── Records for the task

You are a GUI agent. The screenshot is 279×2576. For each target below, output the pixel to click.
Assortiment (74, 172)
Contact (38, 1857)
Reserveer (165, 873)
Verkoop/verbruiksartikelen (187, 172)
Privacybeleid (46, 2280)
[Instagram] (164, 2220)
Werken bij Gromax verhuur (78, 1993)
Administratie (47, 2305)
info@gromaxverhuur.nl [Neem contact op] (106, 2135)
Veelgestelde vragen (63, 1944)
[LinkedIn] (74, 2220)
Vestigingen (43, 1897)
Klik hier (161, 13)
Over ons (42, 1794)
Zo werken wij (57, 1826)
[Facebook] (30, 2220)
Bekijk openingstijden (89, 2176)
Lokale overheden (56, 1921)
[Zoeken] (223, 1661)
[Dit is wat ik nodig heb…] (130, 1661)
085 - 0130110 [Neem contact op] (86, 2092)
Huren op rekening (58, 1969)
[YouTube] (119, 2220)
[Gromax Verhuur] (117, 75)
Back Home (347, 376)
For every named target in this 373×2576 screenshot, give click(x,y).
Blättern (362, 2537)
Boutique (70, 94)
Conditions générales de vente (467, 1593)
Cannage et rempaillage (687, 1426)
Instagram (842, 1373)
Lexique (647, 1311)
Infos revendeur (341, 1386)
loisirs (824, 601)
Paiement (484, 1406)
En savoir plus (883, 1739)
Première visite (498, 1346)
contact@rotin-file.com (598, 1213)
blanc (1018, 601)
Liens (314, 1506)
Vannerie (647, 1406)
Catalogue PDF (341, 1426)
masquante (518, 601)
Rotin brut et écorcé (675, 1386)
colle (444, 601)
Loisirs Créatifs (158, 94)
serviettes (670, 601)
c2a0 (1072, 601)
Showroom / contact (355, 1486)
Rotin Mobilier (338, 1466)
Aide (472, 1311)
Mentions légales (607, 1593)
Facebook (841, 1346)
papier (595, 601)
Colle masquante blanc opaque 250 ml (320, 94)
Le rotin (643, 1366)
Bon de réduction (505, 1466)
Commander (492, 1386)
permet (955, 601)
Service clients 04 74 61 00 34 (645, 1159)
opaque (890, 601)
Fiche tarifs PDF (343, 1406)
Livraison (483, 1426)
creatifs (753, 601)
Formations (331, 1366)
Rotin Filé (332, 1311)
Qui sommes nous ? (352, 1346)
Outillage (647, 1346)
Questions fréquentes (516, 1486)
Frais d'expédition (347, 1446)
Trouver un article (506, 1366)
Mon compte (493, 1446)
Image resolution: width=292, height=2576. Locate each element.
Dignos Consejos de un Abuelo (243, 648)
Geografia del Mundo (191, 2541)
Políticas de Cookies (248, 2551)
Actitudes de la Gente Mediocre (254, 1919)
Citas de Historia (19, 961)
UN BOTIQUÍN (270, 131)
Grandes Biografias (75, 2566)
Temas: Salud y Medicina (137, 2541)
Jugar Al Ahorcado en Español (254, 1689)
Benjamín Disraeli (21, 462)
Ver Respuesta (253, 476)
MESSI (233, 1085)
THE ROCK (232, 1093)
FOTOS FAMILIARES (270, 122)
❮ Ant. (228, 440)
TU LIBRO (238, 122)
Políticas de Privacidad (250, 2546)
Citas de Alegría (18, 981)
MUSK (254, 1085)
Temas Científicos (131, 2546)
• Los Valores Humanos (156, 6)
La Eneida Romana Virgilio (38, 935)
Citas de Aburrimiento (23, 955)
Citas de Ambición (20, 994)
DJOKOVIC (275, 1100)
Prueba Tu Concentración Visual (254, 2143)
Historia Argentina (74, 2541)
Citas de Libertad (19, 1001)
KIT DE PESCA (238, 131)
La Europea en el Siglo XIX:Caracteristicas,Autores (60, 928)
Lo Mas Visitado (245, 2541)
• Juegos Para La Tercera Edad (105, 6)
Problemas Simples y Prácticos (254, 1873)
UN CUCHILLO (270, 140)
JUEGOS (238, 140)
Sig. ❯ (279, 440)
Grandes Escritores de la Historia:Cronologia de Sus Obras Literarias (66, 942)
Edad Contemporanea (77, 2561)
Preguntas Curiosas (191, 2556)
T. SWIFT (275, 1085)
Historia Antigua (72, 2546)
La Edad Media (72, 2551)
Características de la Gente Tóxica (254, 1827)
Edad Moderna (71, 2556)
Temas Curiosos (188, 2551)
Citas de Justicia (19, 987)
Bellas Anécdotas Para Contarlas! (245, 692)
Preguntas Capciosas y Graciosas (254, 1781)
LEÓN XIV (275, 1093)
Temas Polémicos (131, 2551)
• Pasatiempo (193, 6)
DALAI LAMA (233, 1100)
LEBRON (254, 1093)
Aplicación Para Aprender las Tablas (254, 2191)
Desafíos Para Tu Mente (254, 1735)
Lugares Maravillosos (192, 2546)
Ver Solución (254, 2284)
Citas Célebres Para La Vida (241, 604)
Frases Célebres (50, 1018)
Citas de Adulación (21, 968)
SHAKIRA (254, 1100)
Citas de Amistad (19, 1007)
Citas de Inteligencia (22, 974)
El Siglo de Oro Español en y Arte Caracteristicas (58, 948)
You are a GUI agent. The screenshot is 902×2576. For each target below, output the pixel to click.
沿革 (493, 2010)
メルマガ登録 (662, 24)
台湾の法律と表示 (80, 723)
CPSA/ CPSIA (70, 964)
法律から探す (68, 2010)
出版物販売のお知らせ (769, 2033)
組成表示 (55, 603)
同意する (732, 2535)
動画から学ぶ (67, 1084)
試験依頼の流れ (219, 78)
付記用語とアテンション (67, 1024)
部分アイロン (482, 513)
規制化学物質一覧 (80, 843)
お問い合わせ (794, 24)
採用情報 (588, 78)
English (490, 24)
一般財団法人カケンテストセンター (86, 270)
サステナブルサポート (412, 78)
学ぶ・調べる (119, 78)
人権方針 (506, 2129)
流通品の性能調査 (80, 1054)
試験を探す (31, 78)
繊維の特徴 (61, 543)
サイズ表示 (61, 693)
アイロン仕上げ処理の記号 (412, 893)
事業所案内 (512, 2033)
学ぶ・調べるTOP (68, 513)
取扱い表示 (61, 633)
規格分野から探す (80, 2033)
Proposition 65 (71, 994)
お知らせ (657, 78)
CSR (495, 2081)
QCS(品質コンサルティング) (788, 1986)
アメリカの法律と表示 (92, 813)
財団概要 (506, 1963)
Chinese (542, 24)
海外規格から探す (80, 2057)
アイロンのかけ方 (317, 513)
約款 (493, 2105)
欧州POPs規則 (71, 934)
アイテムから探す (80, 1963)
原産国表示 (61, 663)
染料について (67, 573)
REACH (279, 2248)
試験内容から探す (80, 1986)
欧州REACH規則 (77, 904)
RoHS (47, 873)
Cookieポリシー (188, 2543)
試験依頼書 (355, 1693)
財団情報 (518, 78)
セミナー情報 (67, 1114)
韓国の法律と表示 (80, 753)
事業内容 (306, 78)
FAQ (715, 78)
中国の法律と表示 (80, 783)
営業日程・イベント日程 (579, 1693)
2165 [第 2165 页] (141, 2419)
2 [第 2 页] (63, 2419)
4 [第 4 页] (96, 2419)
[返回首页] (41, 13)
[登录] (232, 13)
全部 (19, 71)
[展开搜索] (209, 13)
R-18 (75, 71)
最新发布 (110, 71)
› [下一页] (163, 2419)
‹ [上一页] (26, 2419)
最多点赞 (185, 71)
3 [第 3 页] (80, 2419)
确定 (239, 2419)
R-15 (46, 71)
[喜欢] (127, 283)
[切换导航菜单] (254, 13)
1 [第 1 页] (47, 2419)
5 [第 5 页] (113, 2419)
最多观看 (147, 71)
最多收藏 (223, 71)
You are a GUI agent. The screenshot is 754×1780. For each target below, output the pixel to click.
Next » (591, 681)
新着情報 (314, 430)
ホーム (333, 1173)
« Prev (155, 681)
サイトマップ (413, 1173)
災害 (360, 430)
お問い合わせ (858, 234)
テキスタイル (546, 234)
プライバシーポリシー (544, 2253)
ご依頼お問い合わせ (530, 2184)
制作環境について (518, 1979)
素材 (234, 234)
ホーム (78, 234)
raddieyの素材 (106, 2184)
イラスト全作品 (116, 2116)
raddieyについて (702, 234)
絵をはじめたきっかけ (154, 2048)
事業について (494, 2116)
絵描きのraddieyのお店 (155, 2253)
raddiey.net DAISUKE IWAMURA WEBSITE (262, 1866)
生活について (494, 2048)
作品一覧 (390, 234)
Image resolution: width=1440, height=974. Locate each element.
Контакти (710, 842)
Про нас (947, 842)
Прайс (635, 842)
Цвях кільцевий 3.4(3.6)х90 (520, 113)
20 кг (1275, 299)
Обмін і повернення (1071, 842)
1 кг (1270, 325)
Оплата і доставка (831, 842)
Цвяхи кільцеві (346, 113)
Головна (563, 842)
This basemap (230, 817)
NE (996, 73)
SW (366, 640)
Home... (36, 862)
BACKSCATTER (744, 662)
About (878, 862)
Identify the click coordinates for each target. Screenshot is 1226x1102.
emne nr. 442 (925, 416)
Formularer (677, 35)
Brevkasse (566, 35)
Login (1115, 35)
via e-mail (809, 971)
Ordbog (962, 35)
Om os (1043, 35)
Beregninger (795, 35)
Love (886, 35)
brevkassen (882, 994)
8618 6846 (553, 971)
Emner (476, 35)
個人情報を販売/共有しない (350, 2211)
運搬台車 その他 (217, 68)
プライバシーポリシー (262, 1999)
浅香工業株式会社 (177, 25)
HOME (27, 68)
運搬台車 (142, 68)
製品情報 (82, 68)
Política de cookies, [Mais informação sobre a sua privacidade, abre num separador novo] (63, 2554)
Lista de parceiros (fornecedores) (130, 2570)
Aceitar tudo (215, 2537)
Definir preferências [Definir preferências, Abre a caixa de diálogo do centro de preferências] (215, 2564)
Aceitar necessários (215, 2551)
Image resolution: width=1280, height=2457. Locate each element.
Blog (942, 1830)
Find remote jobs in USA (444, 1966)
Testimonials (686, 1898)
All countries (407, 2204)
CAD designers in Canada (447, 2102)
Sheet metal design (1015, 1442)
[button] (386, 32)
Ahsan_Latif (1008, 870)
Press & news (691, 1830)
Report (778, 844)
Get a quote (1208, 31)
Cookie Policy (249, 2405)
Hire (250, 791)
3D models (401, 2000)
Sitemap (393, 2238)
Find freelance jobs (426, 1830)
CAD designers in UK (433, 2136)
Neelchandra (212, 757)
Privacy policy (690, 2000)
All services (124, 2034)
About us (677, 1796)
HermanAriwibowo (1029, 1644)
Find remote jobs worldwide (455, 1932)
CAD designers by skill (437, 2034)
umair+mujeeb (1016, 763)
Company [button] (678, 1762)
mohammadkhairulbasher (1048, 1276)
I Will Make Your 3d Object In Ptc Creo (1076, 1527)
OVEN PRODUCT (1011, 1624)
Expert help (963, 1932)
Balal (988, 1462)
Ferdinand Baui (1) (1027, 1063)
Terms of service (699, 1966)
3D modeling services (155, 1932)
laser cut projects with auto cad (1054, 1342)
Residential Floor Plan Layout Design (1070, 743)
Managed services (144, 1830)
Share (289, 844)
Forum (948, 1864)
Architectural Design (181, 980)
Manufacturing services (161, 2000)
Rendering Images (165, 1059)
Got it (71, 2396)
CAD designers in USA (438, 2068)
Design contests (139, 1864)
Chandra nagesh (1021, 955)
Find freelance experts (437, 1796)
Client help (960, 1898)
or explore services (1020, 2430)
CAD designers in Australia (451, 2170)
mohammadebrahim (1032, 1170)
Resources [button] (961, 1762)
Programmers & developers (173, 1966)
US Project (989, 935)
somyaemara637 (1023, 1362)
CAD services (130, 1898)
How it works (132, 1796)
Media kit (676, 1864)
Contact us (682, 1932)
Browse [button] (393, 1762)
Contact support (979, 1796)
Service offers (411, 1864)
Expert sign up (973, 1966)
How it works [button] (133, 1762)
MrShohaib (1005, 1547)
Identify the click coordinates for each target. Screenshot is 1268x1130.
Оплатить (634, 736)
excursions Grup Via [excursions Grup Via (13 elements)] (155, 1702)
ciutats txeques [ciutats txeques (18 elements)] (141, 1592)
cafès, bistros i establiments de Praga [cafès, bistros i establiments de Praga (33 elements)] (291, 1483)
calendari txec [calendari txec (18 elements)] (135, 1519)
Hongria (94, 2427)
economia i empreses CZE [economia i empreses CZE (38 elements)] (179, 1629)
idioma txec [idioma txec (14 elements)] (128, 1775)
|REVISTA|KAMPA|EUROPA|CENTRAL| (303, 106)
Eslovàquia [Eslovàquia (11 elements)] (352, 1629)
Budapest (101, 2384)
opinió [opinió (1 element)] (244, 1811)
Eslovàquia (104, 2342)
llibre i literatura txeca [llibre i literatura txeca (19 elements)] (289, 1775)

────

(Written request): In the records from the beginning through the line containing "papier (595, 601)", rename "Lexique" to "Glossaire" and reproduce those lines with nothing else changed.

(Response):
You are a GUI agent. The screenshot is 279×2576. For each target below, output the pixel to click.
Assortiment (74, 172)
Contact (38, 1857)
Reserveer (165, 873)
Verkoop/verbruiksartikelen (187, 172)
Privacybeleid (46, 2280)
[Instagram] (164, 2220)
Werken bij Gromax verhuur (78, 1993)
Administratie (47, 2305)
info@gromaxverhuur.nl [Neem contact op] (106, 2135)
Veelgestelde vragen (63, 1944)
[LinkedIn] (74, 2220)
Vestigingen (43, 1897)
Klik hier (161, 13)
Over ons (42, 1794)
Zo werken wij (57, 1826)
[Facebook] (30, 2220)
Bekijk openingstijden (89, 2176)
Lokale overheden (56, 1921)
[Zoeken] (223, 1661)
[Dit is wat ik nodig heb…] (130, 1661)
085 - 0130110 [Neem contact op] (86, 2092)
Huren op rekening (58, 1969)
[YouTube] (119, 2220)
[Gromax Verhuur] (117, 75)
Back Home (347, 376)
For every named target in this 373×2576 screenshot, give click(x,y).
Blättern (362, 2537)
Boutique (70, 94)
Conditions générales de vente (467, 1593)
Cannage et rempaillage (687, 1426)
Instagram (842, 1373)
Glossaire (647, 1311)
Infos revendeur (341, 1386)
loisirs (824, 601)
Paiement (484, 1406)
En savoir plus (883, 1739)
Première visite (498, 1346)
contact@rotin-file.com (598, 1213)
blanc (1018, 601)
Liens (314, 1506)
Vannerie (647, 1406)
Catalogue PDF (341, 1426)
masquante (518, 601)
Rotin brut et écorcé (675, 1386)
colle (444, 601)
Loisirs Créatifs (158, 94)
serviettes (670, 601)
c2a0 (1072, 601)
Showroom / contact (355, 1486)
Rotin Mobilier (338, 1466)
Aide (472, 1311)
Mentions légales (607, 1593)
Facebook (841, 1346)
papier (595, 601)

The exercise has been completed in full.